> **Exercise details**: Give back, unchanged, each line from the one containing "Task: Go to first frame of timeline" through the last line of the entries below.

Entries taken from a collection

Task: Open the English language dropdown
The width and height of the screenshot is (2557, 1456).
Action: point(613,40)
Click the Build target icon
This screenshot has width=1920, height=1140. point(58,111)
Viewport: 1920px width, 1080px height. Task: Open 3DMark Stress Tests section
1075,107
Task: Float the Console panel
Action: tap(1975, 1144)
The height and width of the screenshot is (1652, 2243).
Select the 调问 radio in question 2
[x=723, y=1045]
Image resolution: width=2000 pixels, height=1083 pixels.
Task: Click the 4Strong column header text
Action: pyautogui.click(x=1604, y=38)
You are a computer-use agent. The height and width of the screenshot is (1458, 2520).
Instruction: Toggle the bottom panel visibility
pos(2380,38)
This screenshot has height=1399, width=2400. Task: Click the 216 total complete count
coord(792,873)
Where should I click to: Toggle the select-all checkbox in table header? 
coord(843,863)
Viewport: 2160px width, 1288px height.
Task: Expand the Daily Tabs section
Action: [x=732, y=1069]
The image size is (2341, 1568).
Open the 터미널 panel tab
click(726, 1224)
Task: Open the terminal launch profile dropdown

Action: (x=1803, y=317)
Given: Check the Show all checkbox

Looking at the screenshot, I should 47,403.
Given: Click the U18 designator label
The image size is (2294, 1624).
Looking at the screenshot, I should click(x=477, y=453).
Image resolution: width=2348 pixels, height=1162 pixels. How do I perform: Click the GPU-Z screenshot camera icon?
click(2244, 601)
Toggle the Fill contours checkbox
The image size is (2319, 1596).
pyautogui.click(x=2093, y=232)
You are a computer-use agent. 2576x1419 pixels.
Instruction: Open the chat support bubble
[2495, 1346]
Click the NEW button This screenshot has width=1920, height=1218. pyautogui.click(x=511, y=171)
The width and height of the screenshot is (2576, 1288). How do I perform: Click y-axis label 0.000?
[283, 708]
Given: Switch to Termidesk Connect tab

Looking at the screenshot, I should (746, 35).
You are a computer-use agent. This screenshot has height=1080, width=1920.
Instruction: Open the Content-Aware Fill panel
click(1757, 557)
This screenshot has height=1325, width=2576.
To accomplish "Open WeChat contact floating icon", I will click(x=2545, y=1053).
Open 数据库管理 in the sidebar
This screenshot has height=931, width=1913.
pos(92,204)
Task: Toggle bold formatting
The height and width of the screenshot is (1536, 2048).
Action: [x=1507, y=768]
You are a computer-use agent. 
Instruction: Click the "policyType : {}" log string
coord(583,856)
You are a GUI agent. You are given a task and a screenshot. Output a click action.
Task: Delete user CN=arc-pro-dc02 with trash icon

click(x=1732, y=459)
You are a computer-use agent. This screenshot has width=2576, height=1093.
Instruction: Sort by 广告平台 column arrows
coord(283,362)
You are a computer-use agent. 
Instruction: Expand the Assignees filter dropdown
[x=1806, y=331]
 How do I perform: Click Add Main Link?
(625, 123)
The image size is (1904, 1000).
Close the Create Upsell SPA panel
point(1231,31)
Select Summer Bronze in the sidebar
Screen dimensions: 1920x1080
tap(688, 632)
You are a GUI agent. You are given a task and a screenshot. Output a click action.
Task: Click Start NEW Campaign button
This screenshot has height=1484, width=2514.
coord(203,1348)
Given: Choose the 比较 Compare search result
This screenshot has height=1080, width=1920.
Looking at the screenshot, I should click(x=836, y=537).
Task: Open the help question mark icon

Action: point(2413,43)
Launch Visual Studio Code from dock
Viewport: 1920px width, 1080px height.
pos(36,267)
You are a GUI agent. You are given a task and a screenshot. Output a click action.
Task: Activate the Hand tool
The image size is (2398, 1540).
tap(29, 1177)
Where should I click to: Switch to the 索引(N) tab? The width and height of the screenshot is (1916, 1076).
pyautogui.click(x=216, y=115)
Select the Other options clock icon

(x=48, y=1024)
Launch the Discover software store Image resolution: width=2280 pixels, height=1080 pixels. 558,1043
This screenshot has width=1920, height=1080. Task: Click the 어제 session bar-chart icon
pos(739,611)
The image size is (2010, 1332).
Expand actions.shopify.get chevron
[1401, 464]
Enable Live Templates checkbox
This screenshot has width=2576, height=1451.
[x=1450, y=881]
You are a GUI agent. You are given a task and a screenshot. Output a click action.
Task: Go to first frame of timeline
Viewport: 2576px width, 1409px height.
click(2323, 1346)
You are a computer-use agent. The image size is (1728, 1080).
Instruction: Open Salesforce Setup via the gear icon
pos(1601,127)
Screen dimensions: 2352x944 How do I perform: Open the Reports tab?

> **Output of the task**:
Task: Go to first frame of timeline
Viewport: 2576px width, 1409px height.
click(2323, 1346)
You are a computer-use agent. The image size is (1728, 1080).
Instruction: Open Salesforce Setup via the gear icon
pos(1601,127)
Screen dimensions: 2352x944 How do I perform: Open the Reports tab?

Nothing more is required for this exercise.